Uma lágrima quente escorreu por meu rosto.
– Então eu e o Wilson fomos até a delegacia... – ele continuou. – E chegando lá um dos policiais afirmou que a morte da sua mãe, foi algo causado... Ela falou assassinada.
Não conseguir se quer falar alguma coisa. Arremessei o celular com entusiasmo contra a parede. Eu não conseguia raciocinar suas palavras, meu corpo rejeitava de modo eufemístico. Minha vida estava caótica, medonha até demais. Minha única vontade era acabar com tudo e, por fim, deixar este mundo cruel para trás. Mas, como dizia minha falecida tia Anastácia ‘até no mais destruído campo de batalha, existirá uma pétala de rosa’.
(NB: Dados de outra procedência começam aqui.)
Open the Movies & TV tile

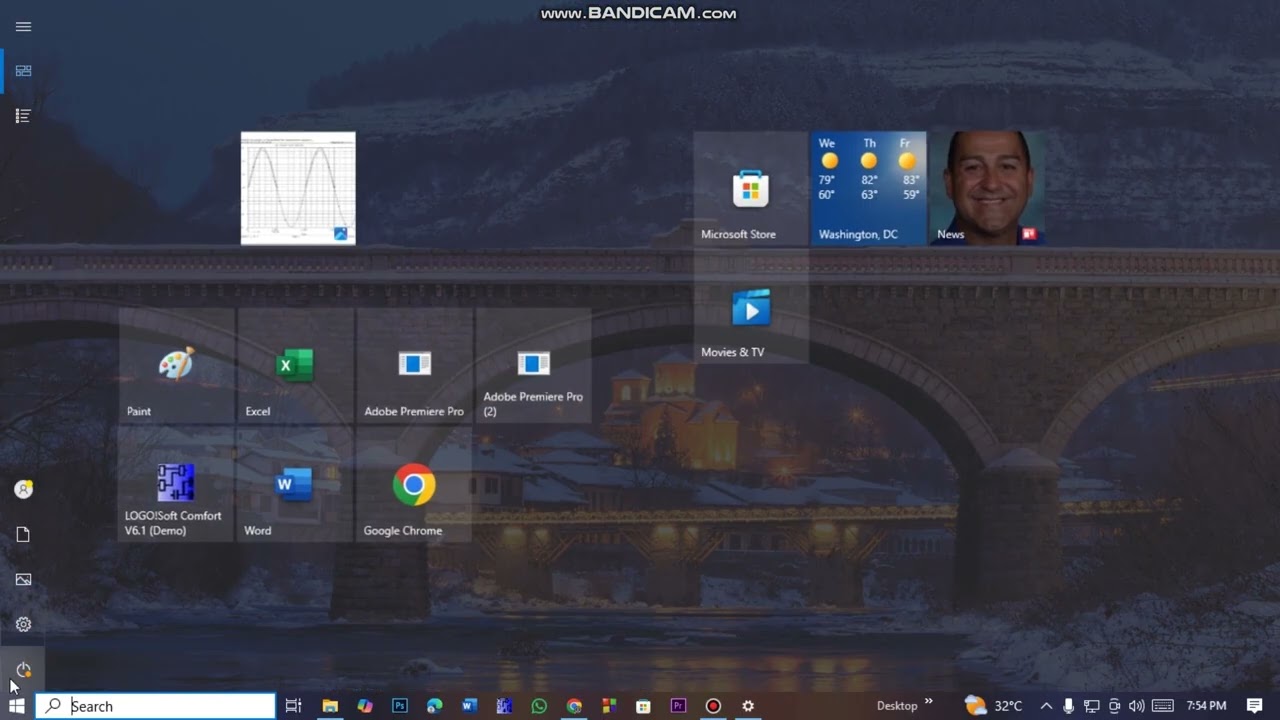coord(751,306)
Não conseguia pensar em mais nada, há não ser na dor imensa que me corroía por dentro. Parecia que havia caído de bruços em um chão rodeado por espinhos, ou que um bala havia perfurado meu peito.
Chorava alto enquanto me debatia no chão. Aquela altura... Não tinha mais noção do que sentia ou do que pensava. Apenas consentia o ódio e a sede de vingança. Ah... a tão esperada vingança.